Inflasi ditandai dengan adanya kecenderungan kenaikan tingkat harga umum dan berlangsung terus menerus, meningkatnya harga – harga barang akan menyebabkan perusahaan mengalami peningkatan biaya modal, biaya bahan baku, maupun biaya tenaga kerja. Sehingga inflasi yang tinggi akan menjatuhkan harga saham dipasar, sementara inflasi yang sangat rendah akan berakibat pertumbuhan ekonomi sangat lamban, yang pada akhirnya harga saham juga bergerak dengan lamban (Samsul, 2006:201). Hasil penelitian ini juga sesuai dengan penelitian yang dilakukan oleh Astuti et al (2012), yang menyatakan adanya pengaruh secara negatif namun tidak signifikan antara tingkat inflasi dengan IHSG.

Berdasarkan pengujian secara parsial (uji t), suku bunga SBI berpengaruh negatif namun tidak signifikan terhadap IHSG. Pengaruh negatif menunjukkan bahwa naiknya suku bunga SBI akan menyebabkan turunnya pergerakan IHSG di Bursa Efek Indonesia. Pengaruh tidak signifikan artinya suku bunga SBI tidak memiliki peranan yang cukup besar untuk mempengaruhi pergerakan IHSG di Bursa Efek Indonesia.
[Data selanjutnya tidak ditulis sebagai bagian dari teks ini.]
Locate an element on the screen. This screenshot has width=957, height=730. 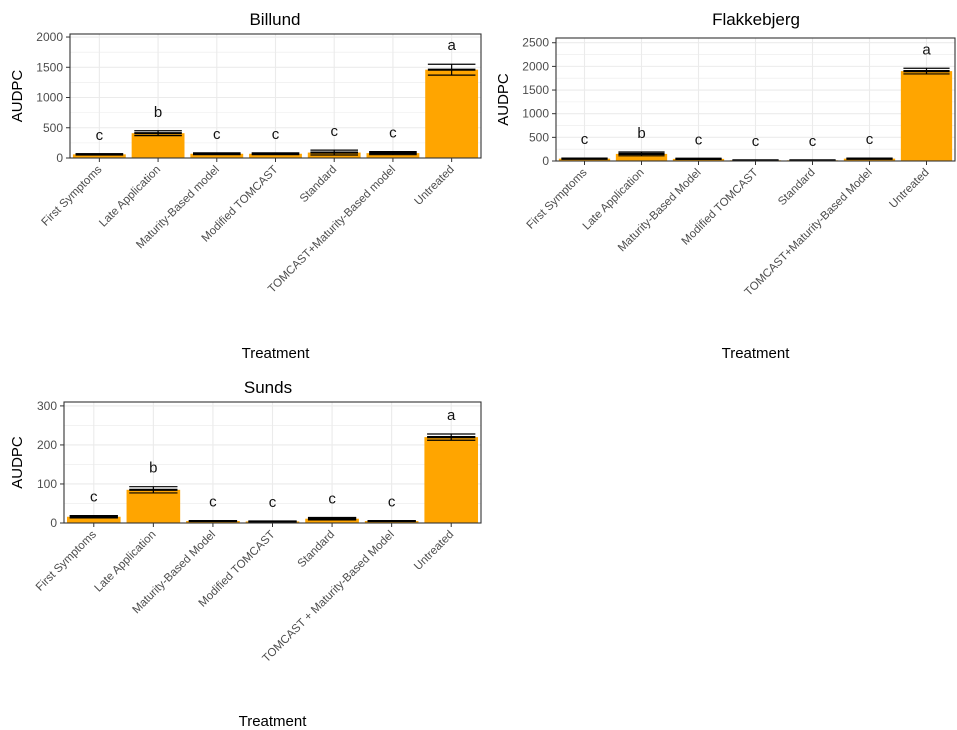
y-tick-label: 300 is located at coordinates (47, 406).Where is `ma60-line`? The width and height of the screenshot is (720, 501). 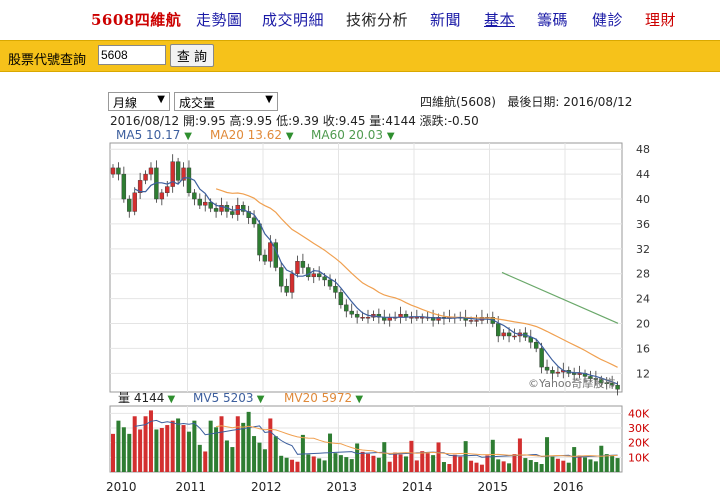 ma60-line is located at coordinates (560, 298).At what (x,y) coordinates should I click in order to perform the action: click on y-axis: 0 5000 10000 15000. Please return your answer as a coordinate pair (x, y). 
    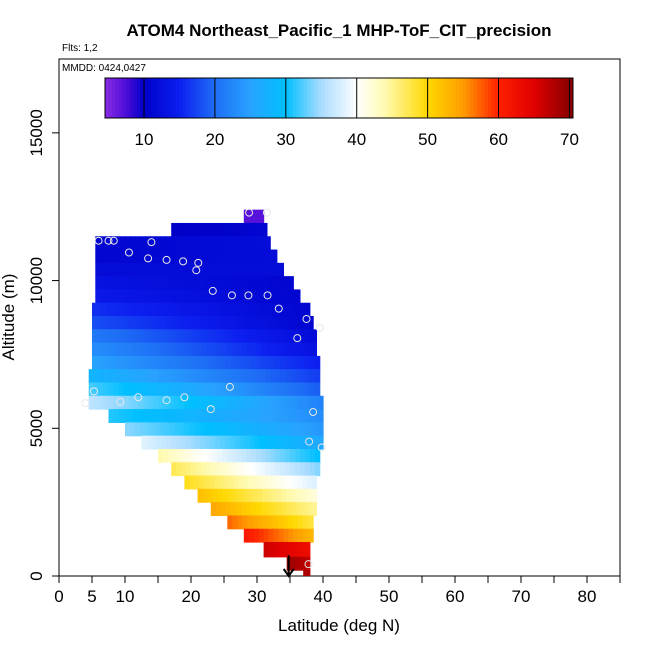
    Looking at the image, I should click on (43, 345).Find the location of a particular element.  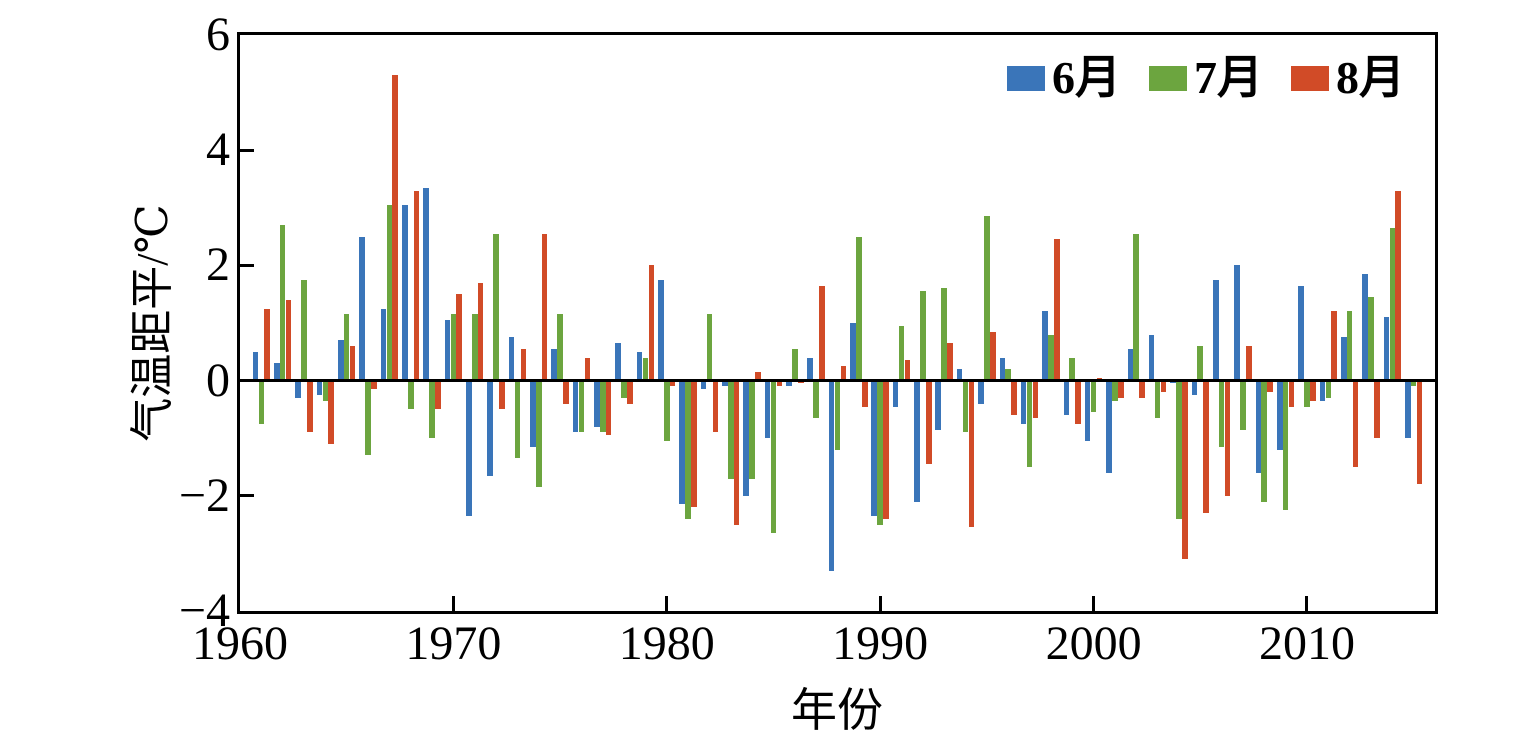

y-tick-label: 0 is located at coordinates (218, 380).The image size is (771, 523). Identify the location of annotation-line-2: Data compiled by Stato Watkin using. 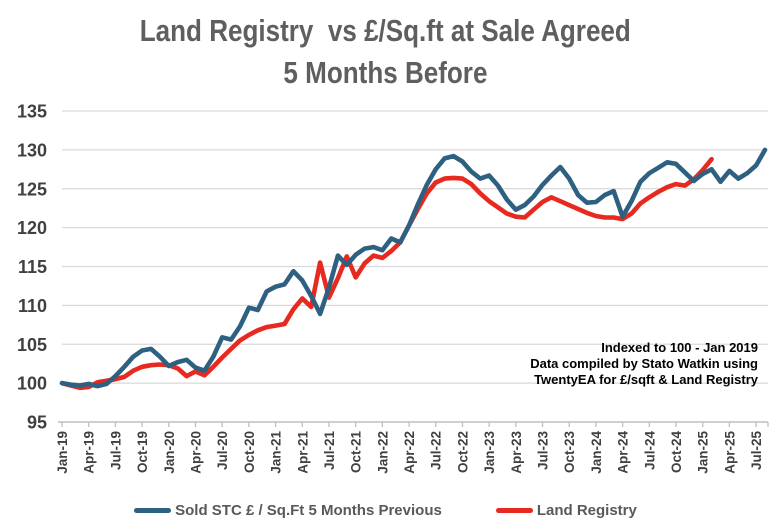
(644, 364). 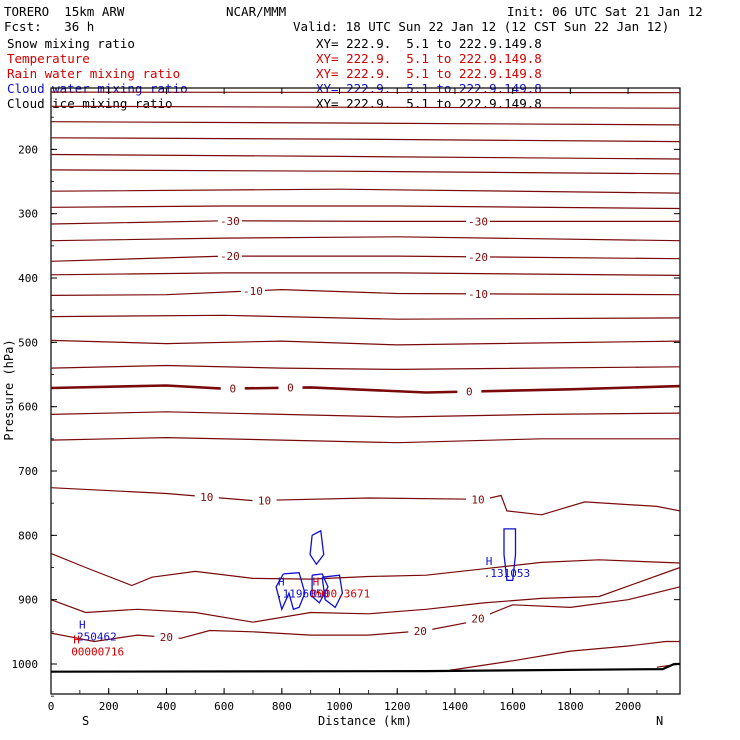 What do you see at coordinates (94, 74) in the screenshot?
I see `legend-rain-label: Rain water mixing ratio` at bounding box center [94, 74].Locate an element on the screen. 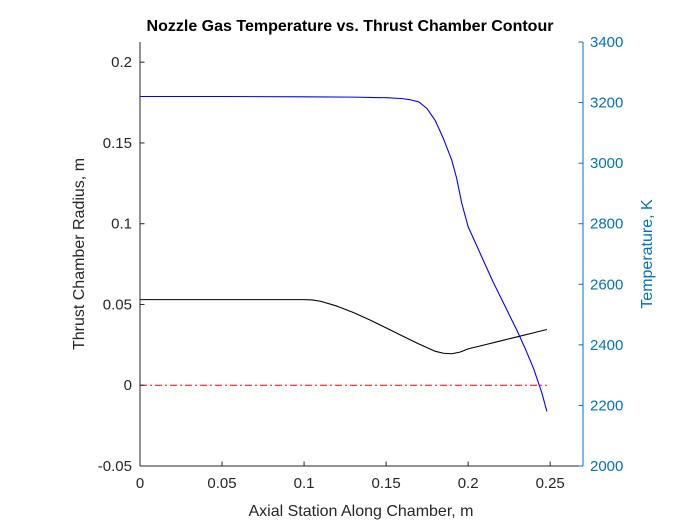 The image size is (700, 530). y-right-tick-label: 2600 is located at coordinates (606, 284).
Hasil penelitian ini sesuai dengan teori yang dikemukakan oleh Arifin (2007:119), dimana suku bunga yang tinggi akan berdampak pada alokasi dana investasi para investor. Investasi produk bank seperti deposito atau tabungan jelas lebih kecil resikonya dibandingkan investasi dalam bentuk saham. Sehingga investor akan menjual sahamnya dan kemudian akan menyimpan dananya di bank. Penjualan saham yang serentak akan berdampak pada penurunan harga saham. Begitu juga dengan penelitian yang dilakukan oleh Novitasari (2013),

hasil penelitiannya menunjukkan bahwa secara parsial tingkat suku bunga SBI berpengaruh negatif namun tidak signifikan terhadap IHSG di Bursa Efek Indonesia.

Berdasarkan uji determinasi dihasilkan bahwa telah nilai Adjusted R Square dalam penelitian ini yaitu sebesar 0,112 yang berarti 11,2% variasi dari IHSG di jelaskan oleh harga minyak dunia, nilai tukar, inflasi, dan suku bunga SBI. Sedangkan sisanya 88,8 % dijelaskan oleh variabel lain yang tidak diteliti dalam penelitian ini.